The parent storms of both downbursts were characterized by low reflectivity and thus could be classified as "dry" type. Although these downbursts occurred during the late evening, the deep, dry residual mixed layer that evolved during the previous afternoon promoted significant downdraft instability. The convective downdrafts penetrated the stable boundary layer to result in strong downbursts in a similar manner to previously noted nighttime downburst events.

Oklahoma Downbursts: 12-13 May 2009

During the evening of both 12 and 13 May 2009, strong convective storms developed over western and central Oklahoma, respectively, and produced severe downbursts. The GOES imager microburst product was evaluated for this significant convective wind event. The vertical environmental temperature profile for the late afternoon was characterized as a "loaded gun" profile (Johns and Doswell 1992) for both downburst days. The imager microburst product was found to effectively indicate downburst potential for both events (especially the 12 May event), with severe downbursts occurring in proximity to local maxima in output brightness temperature difference (BTD) and corresponding microburst risk.




The images above are GOES microburst products derived from GOES-12 sounder image data at 2300 UTC 12 May 2009 (top) and 2200 UTC 13 May 2009 (bottom). Measured downburst wind gusts from Oklahoma Mesonet observing stations are plotted over the images. The 2300 UTC image displays wind gusts of 54 knots that occurred at Erick and Altus at 0155 UTC and 0235 UTC 13 May, respectively. The 2200 UTC image displays a wind gust of 48 knots that occurred at Red Rock 0100 UTC 14 May. Both images show local maxima in microburst risk in proximity to the locations of the observed downbursts. The RUC sounding profiles displayed below, generated at the valid times corresponding to the above microburst products and at locations of downburst occurrence on 12 May (top) and 13 May (bottom), underscore the favorable environment for severe convective storms that included a deep, mid-tropospheric unstable layer.
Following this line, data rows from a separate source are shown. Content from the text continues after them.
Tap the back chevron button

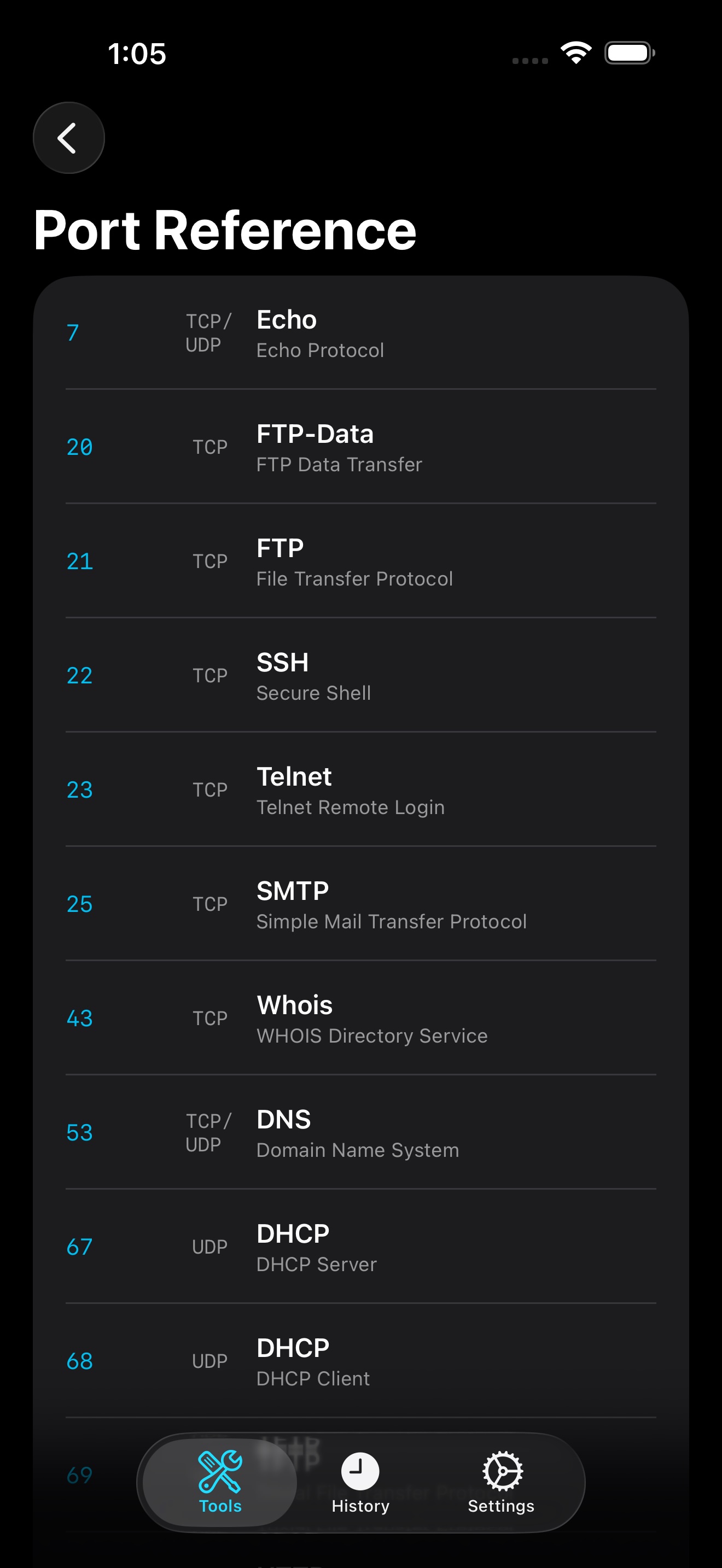click(x=68, y=138)
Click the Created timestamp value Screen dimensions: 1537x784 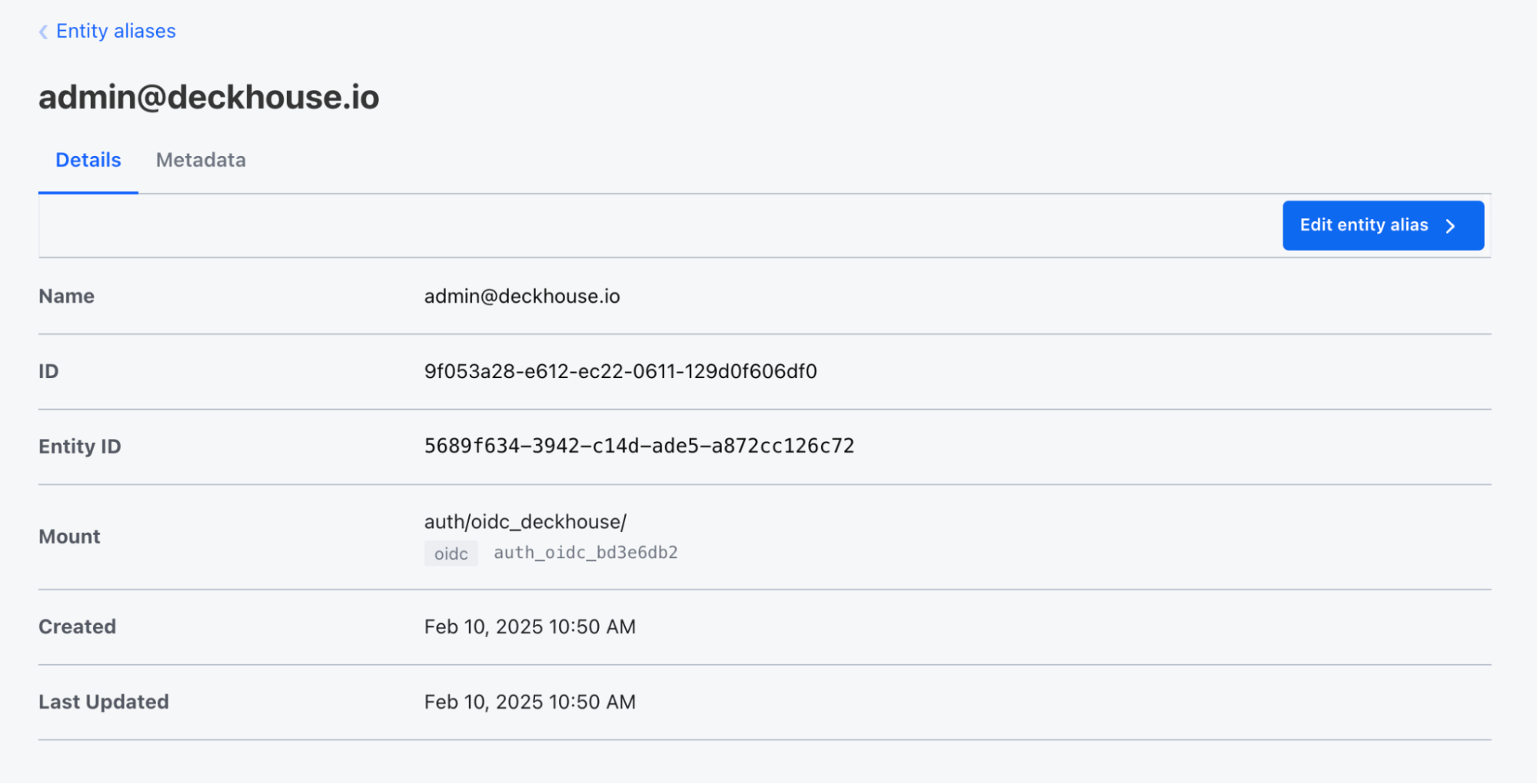[x=530, y=627]
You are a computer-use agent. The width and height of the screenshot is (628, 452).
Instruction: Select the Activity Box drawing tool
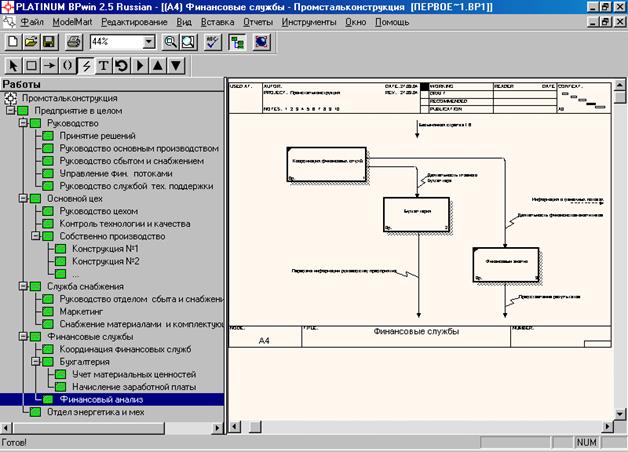point(32,66)
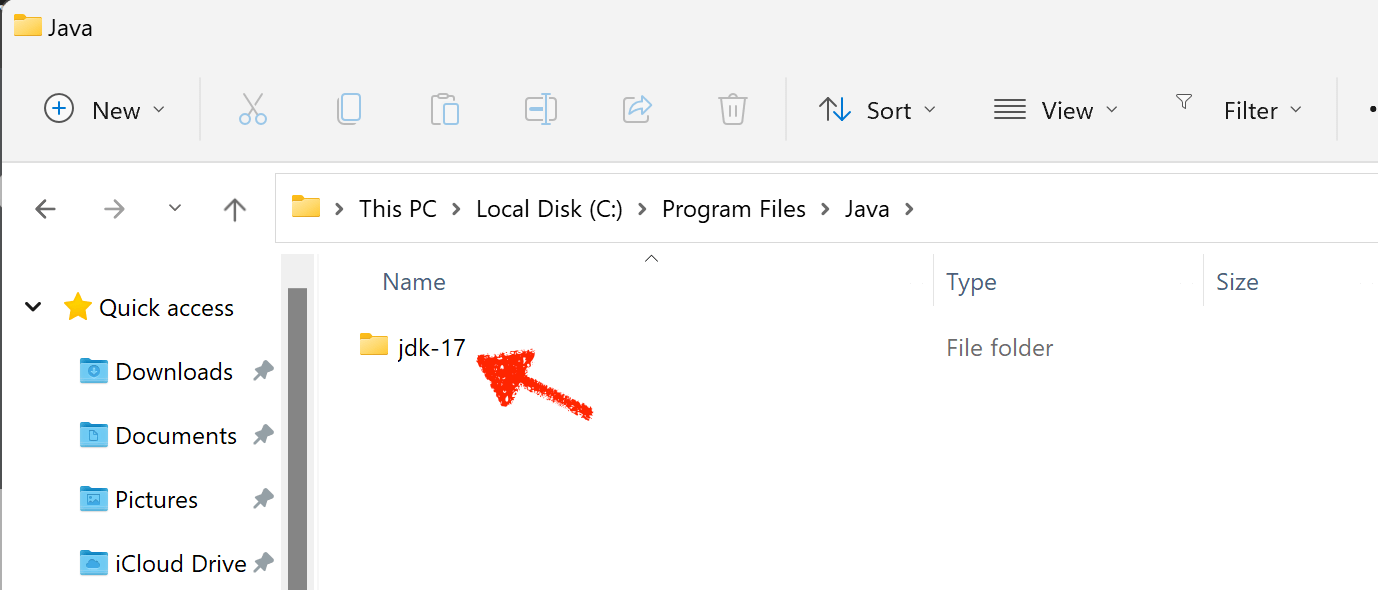Open the View options dropdown
The width and height of the screenshot is (1378, 590).
[1056, 110]
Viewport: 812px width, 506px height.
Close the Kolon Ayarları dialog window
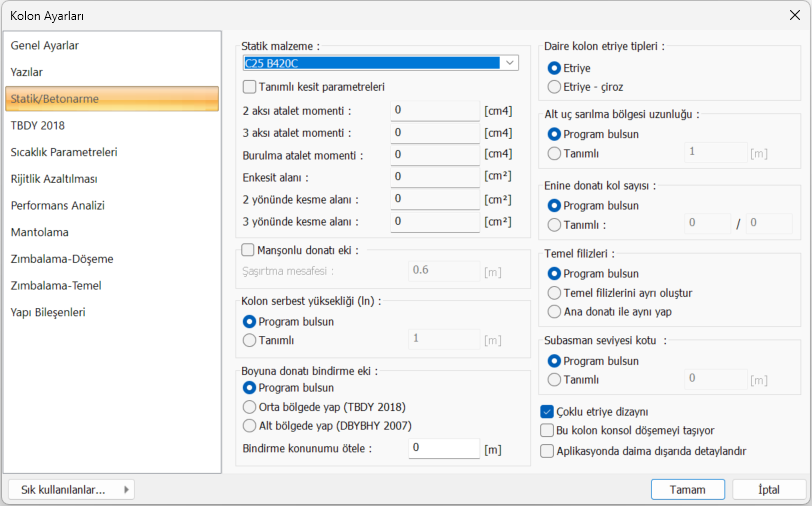pos(794,15)
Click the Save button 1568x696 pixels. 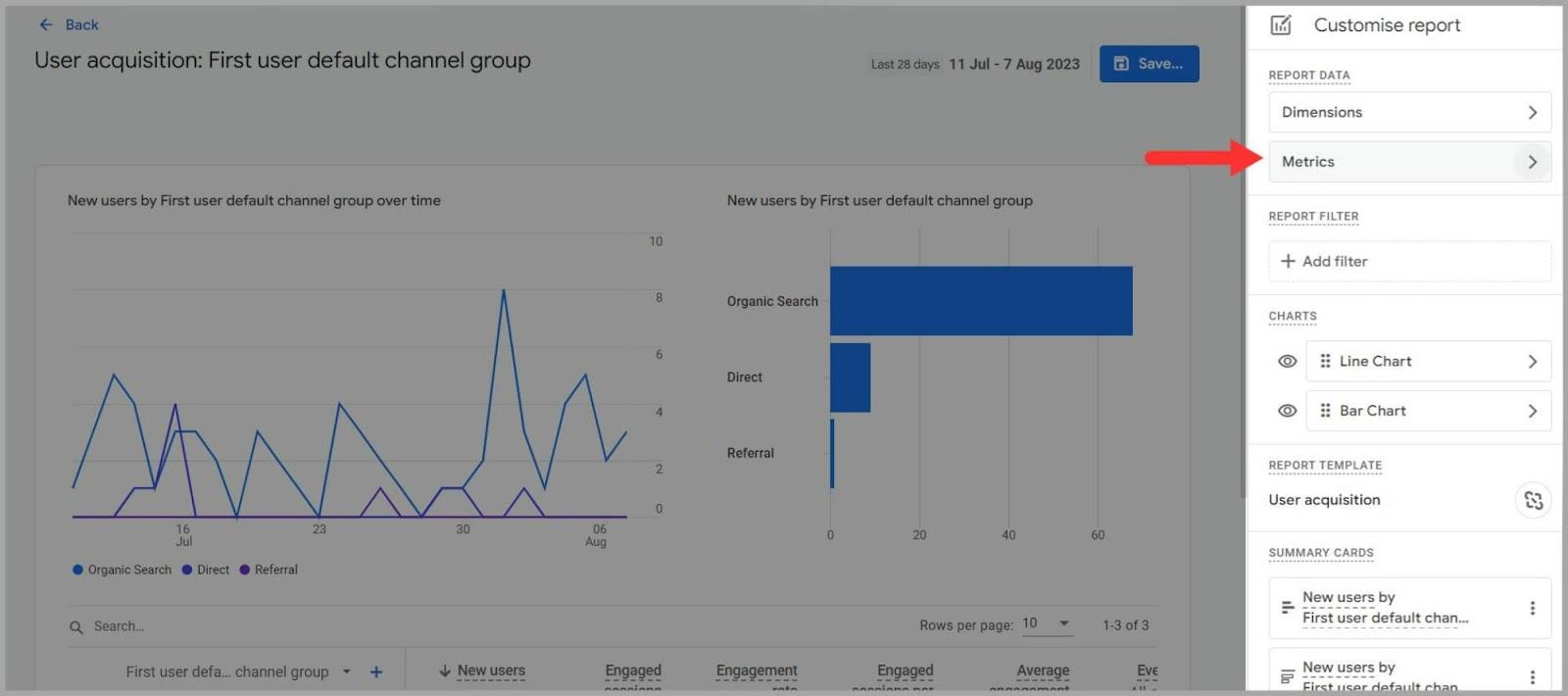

Both sounding profiles above are variants of the "loaded gun" sounding described in Johns and Doswell (1992). These profiles feature a deep, dry adiabatic layer based in the mid-troposphere overlying a shallow, capped moist boundary layer. However, the 13 May profile
over north-central Oklahoma near Red Rock mesonet station exhibited a slightly deeper and drier mixed layer. Interestingly, higher microburst risk and resulting convective wind gusts were associated with the 12 May sounding profile. This finding indicates the importance of the mid-tropospheric dry adiabatic layer (> 300mb deep) in forcing strong convective downdrafts, especially with the supercell storm that produced the severe downburst at Erick during the evening of 12 May. The weaker downburst (48 knot wind gust) that occurred at Red Rock during the evening of 13 May was produced by a multicell storm in an environment with a more shallow mid-tropospheric unstable layer. Thus, as apparent with this two-day convective storm outbreak, the mid-tropospheric thermodynamic structure had a greater influence on downburst strength than did the boundary layer structure.

REFERENCES

Johns, R.H., and C.A. Doswell, 1992: Severe local storms forecasting. Mon. Wea. Rev., 121, 1134–1151.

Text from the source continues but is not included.